> _PASSAGE TO READ_
*** Begin section ***

Zughru is the patron guardian of the zughru race. His worshippers are only found amongst the zughru. Little is known about the beliefs and practices of his followers outside their underground realms.

Kandar Religious Organisation


There are temples to the Guardians in every kandar city. The larger cities will have at least one separate temple dedicated to each of the eight worshipped Guardians. Smaller cities have fewer temples, with some Guardians represented merely by shrines within another Guardian’s temple. Even those shrines usually have a full-time priest or priestess in attendance. A full temple typically has a minimum of two or three priests, and a bigger temple can have as many as two dozen or more, along with a retinue of knights. Smaller towns and villages have just a single temple, served by two or three priests representing different Guardians.

*** End section ***

> _EXERCISES_
(a) In the passage on kandar religious organization, how many worshipped Guardians do the larger cities dedicate separate temples to?
(b) Please resume the passage on kandar religious organization, picking up right after its final sentence.

> _LISTED ENTRIES_
*** Begin section ***

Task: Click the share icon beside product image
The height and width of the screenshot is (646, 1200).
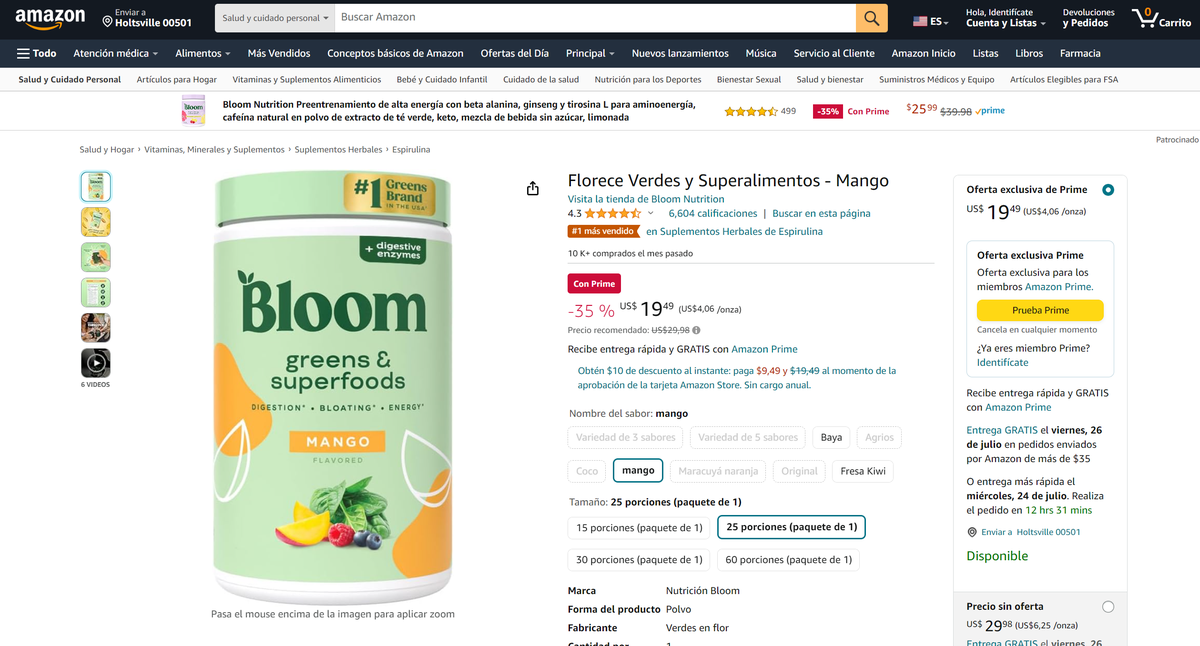Action: (532, 189)
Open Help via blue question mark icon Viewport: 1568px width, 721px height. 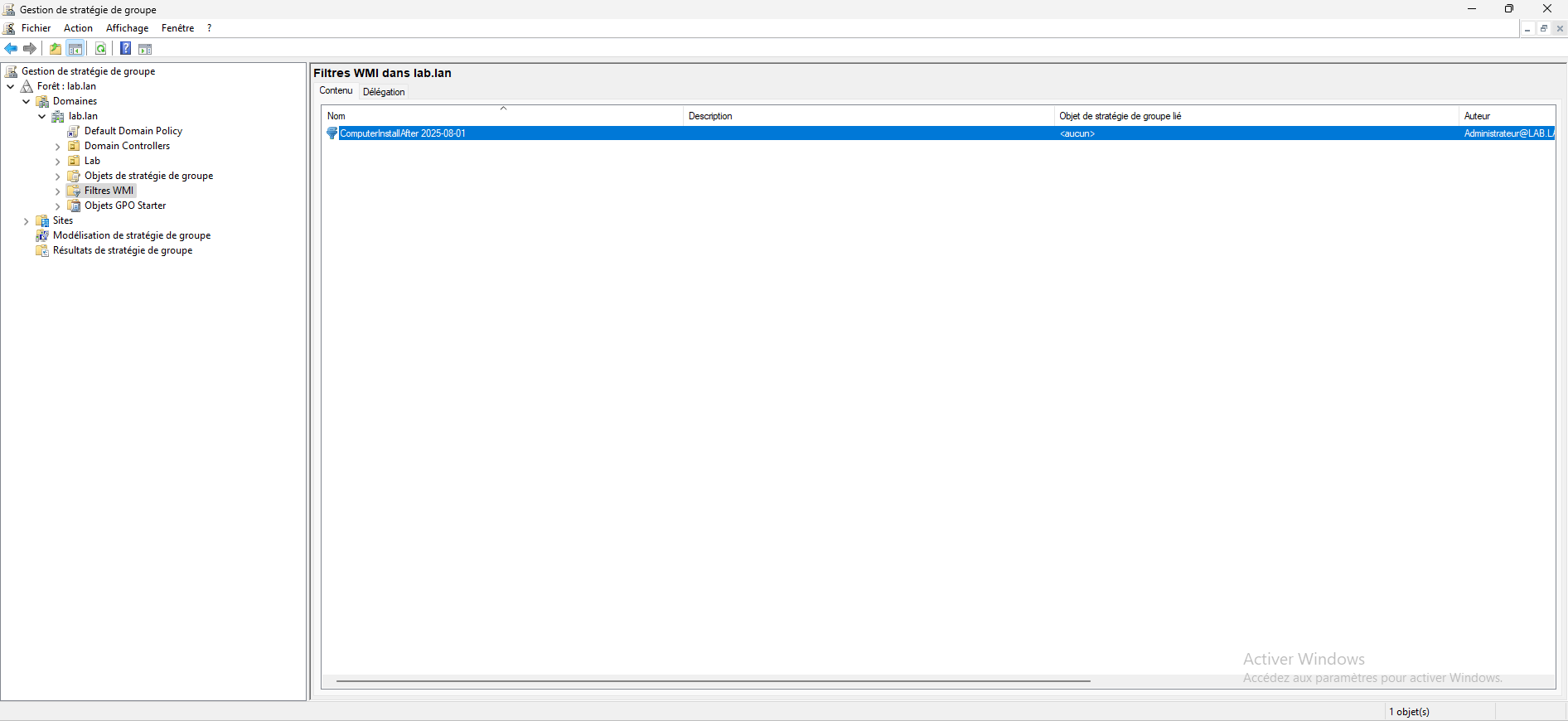(125, 49)
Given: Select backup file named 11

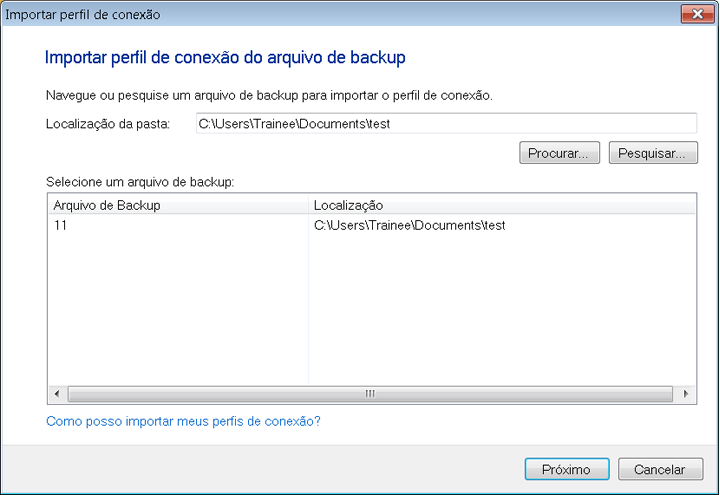Looking at the screenshot, I should (x=60, y=226).
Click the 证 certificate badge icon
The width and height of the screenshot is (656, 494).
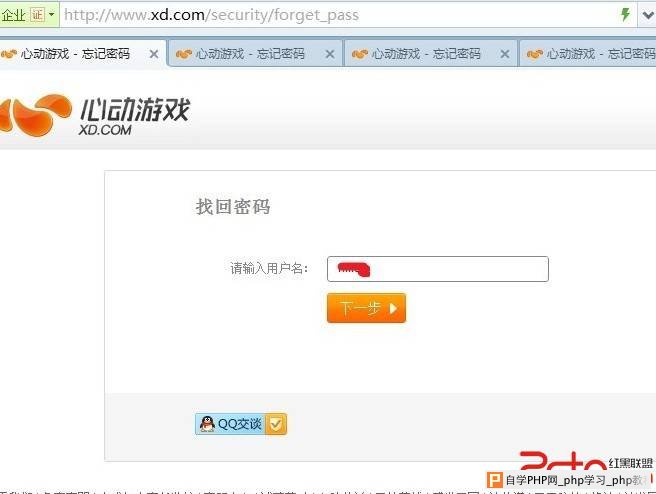pyautogui.click(x=38, y=15)
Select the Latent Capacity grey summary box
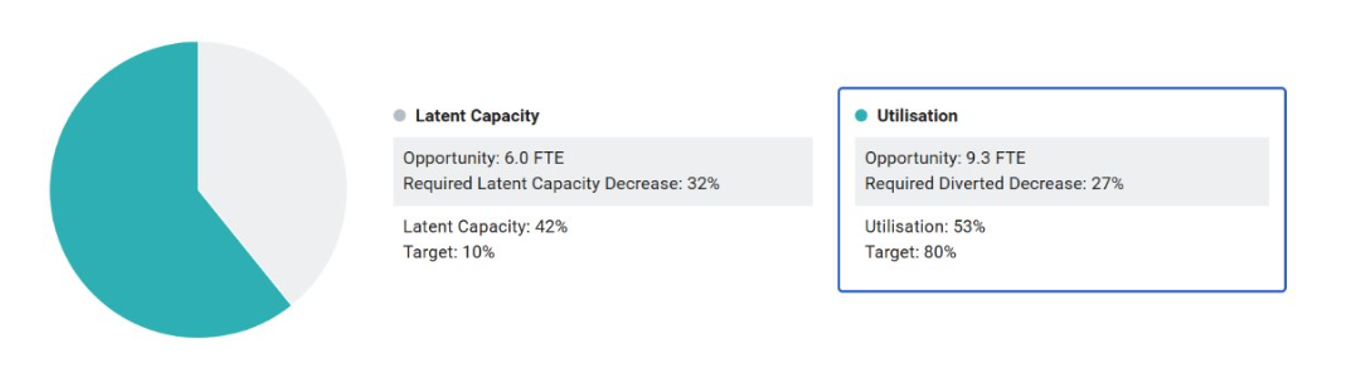The height and width of the screenshot is (370, 1346). 603,171
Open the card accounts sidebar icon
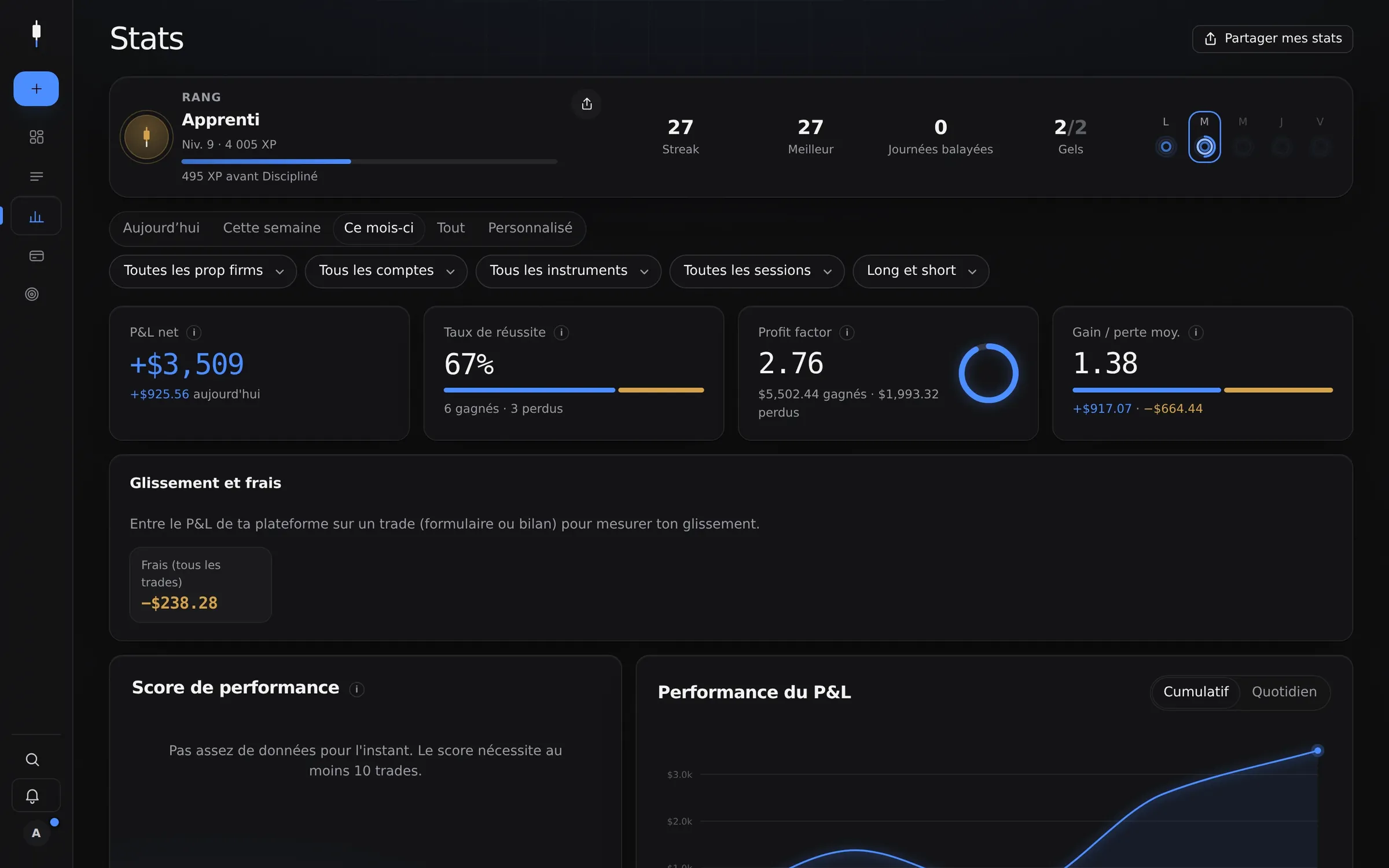Screen dimensions: 1389x868 pos(36,256)
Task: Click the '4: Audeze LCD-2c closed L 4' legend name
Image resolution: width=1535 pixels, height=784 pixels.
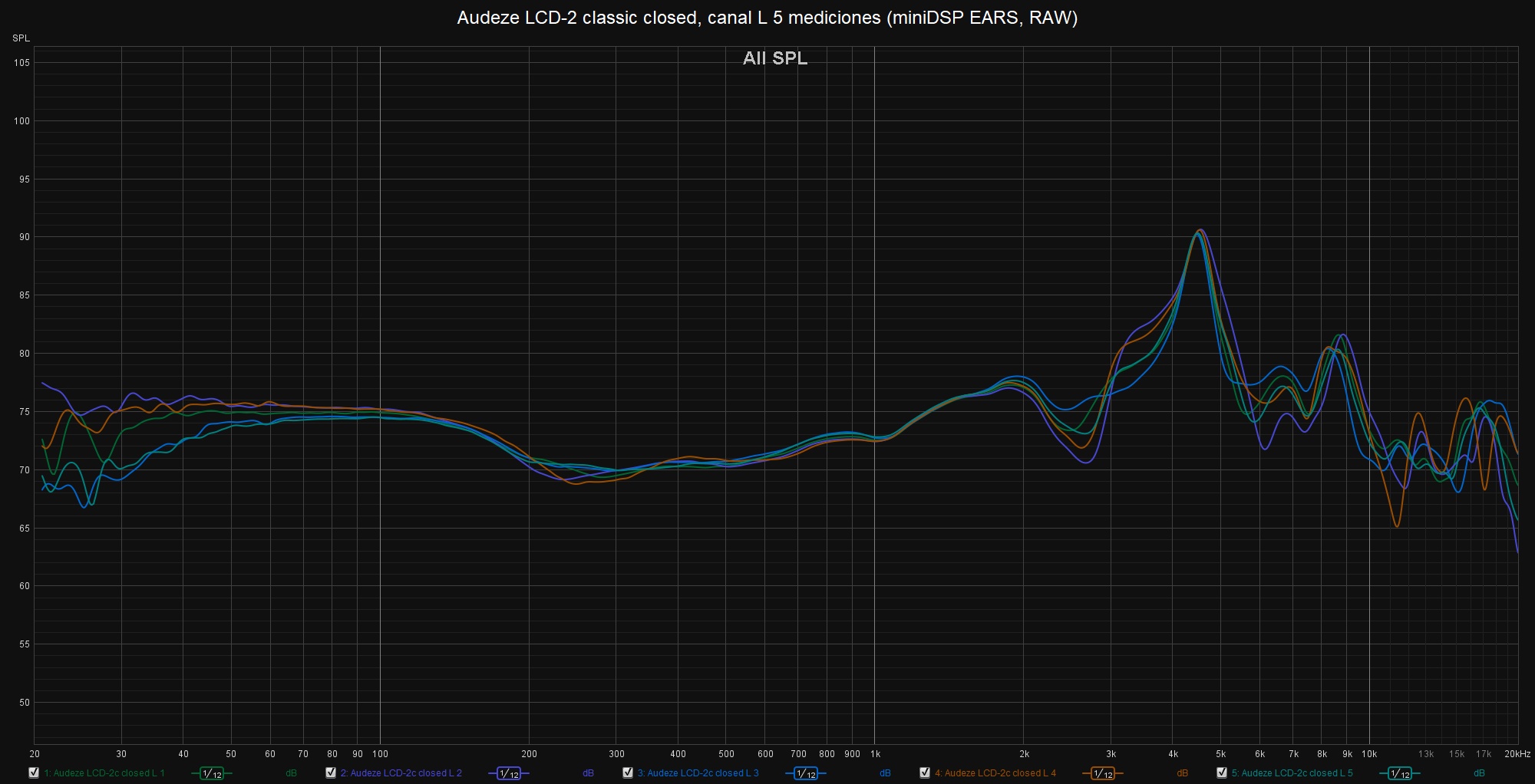Action: 995,773
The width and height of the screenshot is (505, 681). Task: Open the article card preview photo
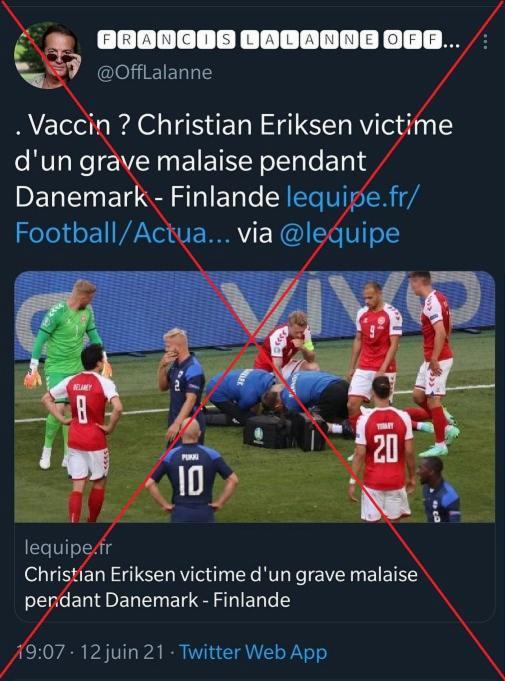click(x=254, y=397)
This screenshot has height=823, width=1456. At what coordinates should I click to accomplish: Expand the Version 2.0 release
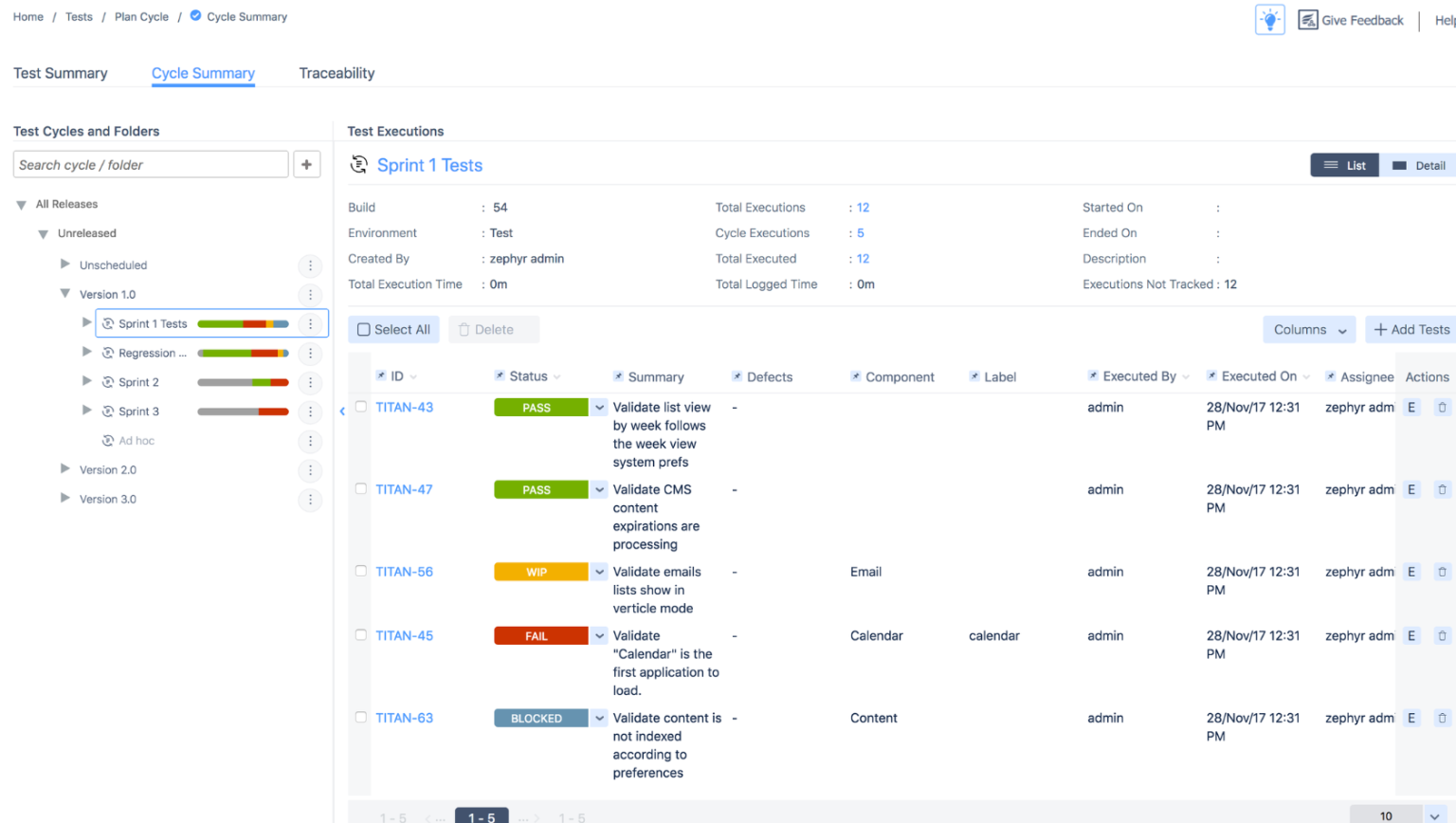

*** End section ***

> _ACTIVITY ANSWERS_
(a) Eight.

(b)
At the heart of every temple is the oracle chamber, where the priests communicate directly with their Guardian. He or she places his hands upon the oracle, which appears as a featureless twelve-sided polyhedron, and goes into a trance. His mind moves to the Guardian’s realm, and the priest speaks with the Guardian face to face. Most often the Guardian will give instructions, sometimes for the individual priest to follow, other times to be preached to the congregation.

In larger temples the Guardians occasionally manifest directly, appearing in the public worship chamber before the assembled congregation. This is a rare occurrence, which normally only happens during times of great crisis.


Priests tend to be recruited from the temple congregations. In theory the Guardian chooses new priests, but in practice the existing priesthood has a lot of influence. A great many priests and priestesses are either the sons and daughters of priests, or children of the kandar nobility. It’s often suspected that the few devout worshippers who join the priesthood without any family connections are the only ones that really are selected by the Guardians themselves.

The duties of a priest don’t just include preaching and spiritual guidance. A priest is not just the Guardian’s voice, but the eyes and ears as well. Guardians frequently send their priests on all kinds of missions that further the Guardian’s agenda, many of which are quite secret, and sometimes dangerous as well.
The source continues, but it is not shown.